De
Garcilaso dela Vega dizia-se que era el mais hermoso y gallardo de
cuantos componian la Corte del emperador. Chamavam-no, sem inveja, el
amado de los dioses y su elegido. Morto com a idade de Cristo
(1503-1536), viveu o grande toledano uma vida de um brilho raro,
distribuída entre um desterro, muitas batalhas e, nos interlúdios,
lindas mulheres, entre as quais sobressai sua maior paixão, dona
Isabel Freyre, dama portuguesa da Corte da imperatriz Isabel, que,
aparentemente, não lhe dava o devido troco. Mas a verdade é que o
poeta-cortesão ia levando, a mão nos copos da espada, um sorriso
nos lábios e estrofes de Virgílio, Dante e Petrarca na ponta da
língua, para amaciar corações outros que não o da bem-amada.
Era
um bravo, à maneira de Villon e de Camões. Tão bem a cavalo como a
pé, amigo de poetas e de santos, morreu nos braços de seu amigo, o
marquês de Lombay, que a Igreja canonizaria como são Francisco de
Borja, depois de, sozinho, dar início ao assalto à fortaleza de
Muy, na Provença.

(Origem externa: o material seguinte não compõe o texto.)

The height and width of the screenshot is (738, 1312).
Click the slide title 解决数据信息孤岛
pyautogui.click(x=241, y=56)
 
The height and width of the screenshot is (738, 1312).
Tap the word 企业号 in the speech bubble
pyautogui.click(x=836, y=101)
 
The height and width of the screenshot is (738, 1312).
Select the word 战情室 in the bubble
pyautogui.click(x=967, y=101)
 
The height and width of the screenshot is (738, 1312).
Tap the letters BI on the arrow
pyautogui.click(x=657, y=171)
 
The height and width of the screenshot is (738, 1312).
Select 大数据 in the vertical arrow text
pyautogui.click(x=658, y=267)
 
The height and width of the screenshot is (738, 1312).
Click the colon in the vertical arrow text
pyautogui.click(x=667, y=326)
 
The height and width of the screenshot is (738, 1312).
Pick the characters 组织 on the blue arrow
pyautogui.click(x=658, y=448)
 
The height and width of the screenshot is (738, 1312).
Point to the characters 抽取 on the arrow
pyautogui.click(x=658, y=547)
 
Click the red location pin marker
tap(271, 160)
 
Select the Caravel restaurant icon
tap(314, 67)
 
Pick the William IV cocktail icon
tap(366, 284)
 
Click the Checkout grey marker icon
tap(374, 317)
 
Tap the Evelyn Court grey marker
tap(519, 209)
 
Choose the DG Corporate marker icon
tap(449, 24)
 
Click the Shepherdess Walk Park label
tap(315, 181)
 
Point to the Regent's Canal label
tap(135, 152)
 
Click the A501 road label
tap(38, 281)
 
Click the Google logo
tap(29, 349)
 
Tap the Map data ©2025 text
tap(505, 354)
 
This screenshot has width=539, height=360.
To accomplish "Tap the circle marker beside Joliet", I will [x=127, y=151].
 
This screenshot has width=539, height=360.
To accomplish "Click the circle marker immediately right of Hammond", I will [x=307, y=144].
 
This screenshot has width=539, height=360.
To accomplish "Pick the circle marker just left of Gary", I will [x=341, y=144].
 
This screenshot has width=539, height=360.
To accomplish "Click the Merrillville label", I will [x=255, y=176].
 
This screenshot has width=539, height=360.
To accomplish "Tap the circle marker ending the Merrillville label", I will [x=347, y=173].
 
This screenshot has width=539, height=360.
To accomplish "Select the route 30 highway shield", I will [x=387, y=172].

Mas quando repousava-se das armas, empunhava, ao
que se conta, a harpa com igual mestria. Formal, no sentido clássico,
sem ser culterano, soube deixar fluir de sua curta mas magistral obra
poética uma luminosa música verbal que o distingue entre os
pioneiros do chamado Século de Ouro da poesia espanhola. E foi
também um extraordinário inovador, não só com trazer para a
lírica de sua pátria os elementos positivos da escola italiana, mas
com enriquecê-la de criações novas, qual seja a estrofe composta
de versos de cinco, sete e 11 sílabas, conhecida como estrofe-lira,
por ser esta a palavra final do primeiro verso de sua famosa canção
“A la flor de Gnido”:
Si
de mi baja lira
tanto
pudiese el son que en un momento
aplacase
la ira
del
animoso viento
y
la furia del mar, y el movimiento
E
que maior glória para Garcilaso, ver suas inovações constituírem
as formas diletas de poetas espanhóis do século VI da estatura de
frei Luis de León e, sobretudo, san Juan de La Cruz?
Há
um verso do poeta que me encanta, na écloga dedicada ao vice-rei de
Nápoles, em que são personagens seus dois filhos pastoris mais
amados, Salicio e Nemeroso. Vem lá pelo meio do poema, e diz assim:
… cuando
Salicio, recostado
al
pié de una alta haya en la verdura,
por
donde una agua clara con sonido
atravesaba
el fresco y verde prado...
O
verso a que me refiro, como já hão de ter percebido, é o terceiro
do trecho aqui citado: por donde una agua clara con sonido. É inútil
tentar traduzir. Água clara com som, água clara com ruído - nada
terá nunca a beleza natural, a luminosidade de córrego límpido
correndo fagueiro ao sol, o onomatopeísmo substantivo, sem
necessidade de aliterações, do verso original de Garcilaso. São
como sons puros de música.
Eu,
se jamais tivesse feito um verso assim, pendurava as chuteiras.